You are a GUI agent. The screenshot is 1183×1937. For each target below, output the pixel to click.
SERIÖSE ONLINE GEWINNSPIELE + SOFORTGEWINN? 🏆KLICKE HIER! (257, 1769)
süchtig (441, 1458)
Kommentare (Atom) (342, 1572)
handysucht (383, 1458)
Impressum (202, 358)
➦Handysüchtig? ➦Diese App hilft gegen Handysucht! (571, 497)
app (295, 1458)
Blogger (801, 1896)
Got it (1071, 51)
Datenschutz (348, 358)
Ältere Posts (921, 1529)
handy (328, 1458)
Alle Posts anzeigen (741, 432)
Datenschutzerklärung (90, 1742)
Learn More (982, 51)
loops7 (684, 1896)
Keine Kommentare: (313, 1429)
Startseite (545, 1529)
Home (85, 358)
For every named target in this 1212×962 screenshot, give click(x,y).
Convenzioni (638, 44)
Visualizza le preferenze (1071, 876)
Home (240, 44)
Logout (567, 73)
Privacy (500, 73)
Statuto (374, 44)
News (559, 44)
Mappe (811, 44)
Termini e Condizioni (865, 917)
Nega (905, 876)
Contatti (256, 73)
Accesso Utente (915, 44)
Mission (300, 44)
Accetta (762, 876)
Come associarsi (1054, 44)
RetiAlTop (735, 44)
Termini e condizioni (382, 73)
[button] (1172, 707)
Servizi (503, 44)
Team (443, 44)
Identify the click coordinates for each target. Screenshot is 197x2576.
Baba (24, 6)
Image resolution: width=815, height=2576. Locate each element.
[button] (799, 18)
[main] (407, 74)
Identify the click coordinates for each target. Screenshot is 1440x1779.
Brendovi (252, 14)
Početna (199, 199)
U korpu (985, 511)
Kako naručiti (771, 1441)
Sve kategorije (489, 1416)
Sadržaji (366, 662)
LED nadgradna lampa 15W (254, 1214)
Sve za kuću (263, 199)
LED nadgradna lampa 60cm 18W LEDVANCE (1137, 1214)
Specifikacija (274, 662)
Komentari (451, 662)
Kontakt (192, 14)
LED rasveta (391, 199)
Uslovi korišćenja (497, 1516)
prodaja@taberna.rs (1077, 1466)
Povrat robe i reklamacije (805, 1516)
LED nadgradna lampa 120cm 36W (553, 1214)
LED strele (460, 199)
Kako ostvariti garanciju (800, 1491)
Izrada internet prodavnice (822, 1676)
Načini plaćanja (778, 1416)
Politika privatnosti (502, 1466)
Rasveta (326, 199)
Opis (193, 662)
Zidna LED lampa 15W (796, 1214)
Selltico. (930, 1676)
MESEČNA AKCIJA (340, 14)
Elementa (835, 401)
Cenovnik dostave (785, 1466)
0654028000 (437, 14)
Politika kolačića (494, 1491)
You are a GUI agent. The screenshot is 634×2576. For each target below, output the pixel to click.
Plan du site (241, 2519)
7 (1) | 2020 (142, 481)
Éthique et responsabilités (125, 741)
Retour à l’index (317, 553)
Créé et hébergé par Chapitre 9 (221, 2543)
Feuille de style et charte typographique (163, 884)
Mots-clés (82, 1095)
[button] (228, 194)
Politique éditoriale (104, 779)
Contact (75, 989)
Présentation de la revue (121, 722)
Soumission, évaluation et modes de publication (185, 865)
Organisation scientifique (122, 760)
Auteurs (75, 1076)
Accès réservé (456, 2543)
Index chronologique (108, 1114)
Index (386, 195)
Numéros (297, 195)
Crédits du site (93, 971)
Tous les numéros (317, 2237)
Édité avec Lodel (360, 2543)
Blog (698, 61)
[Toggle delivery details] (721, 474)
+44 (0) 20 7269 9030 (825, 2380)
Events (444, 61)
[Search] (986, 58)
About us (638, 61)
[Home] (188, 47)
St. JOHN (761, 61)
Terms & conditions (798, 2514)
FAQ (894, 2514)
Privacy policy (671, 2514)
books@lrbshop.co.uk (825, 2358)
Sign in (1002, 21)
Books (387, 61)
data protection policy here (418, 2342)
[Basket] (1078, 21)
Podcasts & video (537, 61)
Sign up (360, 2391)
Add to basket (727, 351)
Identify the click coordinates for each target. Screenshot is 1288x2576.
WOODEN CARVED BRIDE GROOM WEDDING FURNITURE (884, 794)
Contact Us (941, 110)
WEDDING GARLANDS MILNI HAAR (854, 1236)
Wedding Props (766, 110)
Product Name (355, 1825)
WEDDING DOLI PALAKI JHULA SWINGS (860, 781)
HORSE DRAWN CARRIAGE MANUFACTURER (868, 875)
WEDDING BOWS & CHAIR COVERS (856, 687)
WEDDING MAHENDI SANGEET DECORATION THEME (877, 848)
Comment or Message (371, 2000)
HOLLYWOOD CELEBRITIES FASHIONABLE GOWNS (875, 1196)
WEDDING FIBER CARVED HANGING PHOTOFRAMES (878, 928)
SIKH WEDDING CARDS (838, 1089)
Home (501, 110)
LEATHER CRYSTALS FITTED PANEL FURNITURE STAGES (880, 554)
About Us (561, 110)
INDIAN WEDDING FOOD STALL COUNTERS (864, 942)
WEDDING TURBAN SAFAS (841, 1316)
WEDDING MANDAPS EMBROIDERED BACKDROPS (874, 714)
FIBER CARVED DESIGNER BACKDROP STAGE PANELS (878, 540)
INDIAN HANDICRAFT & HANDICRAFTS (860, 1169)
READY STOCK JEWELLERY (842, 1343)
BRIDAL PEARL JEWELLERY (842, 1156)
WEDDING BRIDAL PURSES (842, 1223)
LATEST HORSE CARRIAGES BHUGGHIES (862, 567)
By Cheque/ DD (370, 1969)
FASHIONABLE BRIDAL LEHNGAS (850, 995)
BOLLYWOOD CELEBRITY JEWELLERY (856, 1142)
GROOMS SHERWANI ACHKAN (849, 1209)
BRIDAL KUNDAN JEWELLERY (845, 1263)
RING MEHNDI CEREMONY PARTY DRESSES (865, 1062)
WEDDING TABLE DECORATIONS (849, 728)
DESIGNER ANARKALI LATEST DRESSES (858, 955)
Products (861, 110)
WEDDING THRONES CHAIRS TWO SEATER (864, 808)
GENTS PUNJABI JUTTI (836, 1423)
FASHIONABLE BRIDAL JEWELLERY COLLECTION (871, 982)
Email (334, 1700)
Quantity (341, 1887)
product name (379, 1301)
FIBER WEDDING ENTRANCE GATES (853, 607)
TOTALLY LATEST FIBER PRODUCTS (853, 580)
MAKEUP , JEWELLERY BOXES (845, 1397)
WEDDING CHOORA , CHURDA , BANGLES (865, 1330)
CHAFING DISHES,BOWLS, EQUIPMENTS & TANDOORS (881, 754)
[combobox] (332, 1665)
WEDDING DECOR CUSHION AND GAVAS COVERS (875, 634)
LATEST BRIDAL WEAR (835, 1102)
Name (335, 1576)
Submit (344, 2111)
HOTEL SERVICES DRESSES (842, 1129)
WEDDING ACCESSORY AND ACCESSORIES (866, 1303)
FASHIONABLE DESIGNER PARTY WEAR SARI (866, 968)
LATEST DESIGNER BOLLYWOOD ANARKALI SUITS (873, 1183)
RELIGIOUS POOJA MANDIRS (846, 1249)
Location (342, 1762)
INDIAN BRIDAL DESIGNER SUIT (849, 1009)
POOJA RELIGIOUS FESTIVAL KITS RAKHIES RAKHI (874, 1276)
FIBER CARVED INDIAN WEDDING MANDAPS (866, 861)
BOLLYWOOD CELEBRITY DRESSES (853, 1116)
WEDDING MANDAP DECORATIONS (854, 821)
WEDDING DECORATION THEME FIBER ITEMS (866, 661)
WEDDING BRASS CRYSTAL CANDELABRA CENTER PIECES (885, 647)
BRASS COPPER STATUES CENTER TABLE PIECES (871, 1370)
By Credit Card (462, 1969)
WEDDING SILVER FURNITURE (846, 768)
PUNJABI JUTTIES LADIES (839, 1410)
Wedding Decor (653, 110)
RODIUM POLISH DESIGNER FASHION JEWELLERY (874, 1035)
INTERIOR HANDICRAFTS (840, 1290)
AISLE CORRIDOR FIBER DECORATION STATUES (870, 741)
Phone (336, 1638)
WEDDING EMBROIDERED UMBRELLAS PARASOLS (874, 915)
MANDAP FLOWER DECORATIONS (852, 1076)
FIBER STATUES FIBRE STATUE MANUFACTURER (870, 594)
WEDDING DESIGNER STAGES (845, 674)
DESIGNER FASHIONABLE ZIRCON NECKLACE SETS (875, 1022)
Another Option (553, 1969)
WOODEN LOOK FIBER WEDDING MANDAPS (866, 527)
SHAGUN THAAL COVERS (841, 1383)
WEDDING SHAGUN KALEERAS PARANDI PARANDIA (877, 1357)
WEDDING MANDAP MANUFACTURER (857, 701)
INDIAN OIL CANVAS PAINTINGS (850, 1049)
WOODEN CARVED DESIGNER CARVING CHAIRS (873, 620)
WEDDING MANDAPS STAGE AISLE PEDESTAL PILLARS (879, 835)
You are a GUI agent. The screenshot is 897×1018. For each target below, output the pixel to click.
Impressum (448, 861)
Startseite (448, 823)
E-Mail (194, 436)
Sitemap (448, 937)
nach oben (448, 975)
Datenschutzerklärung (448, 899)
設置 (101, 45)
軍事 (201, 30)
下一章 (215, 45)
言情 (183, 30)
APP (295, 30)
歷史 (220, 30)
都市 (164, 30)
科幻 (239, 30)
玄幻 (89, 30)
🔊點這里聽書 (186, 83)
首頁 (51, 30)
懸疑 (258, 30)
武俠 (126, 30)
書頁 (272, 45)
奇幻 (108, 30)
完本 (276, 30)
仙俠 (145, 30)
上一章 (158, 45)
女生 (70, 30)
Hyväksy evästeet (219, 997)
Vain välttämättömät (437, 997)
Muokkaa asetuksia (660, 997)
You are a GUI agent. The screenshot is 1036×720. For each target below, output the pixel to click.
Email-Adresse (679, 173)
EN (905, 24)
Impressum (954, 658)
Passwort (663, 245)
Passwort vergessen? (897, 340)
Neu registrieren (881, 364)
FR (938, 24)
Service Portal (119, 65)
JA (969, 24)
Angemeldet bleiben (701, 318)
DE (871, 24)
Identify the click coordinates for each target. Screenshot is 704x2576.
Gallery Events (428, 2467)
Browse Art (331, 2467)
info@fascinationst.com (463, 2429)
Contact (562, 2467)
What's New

_WHAT TO PRODUCE_:
Please turn the data above, starting with the line that contains "Sve za kuću (263, 199)" and going on through the line that contains "Politika privatnosti (502, 1466)", into a numbered list. Include both of those lines, and leave out any blank lines.

_TASK OUTPUT_:
1. Sve za kuću (263, 199)
2. LED nadgradna lampa 60cm 18W LEDVANCE (1137, 1214)
3. Specifikacija (274, 662)
4. Komentari (451, 662)
5. Kontakt (192, 14)
6. LED rasveta (391, 199)
7. Uslovi korišćenja (497, 1516)
8. prodaja@taberna.rs (1077, 1466)
9. Povrat robe i reklamacije (805, 1516)
10. LED nadgradna lampa 120cm 36W (553, 1214)
11. LED strele (460, 199)
12. Kako ostvariti garanciju (800, 1491)
13. Izrada internet prodavnice (822, 1676)
14. Načini plaćanja (778, 1416)
15. Politika privatnosti (502, 1466)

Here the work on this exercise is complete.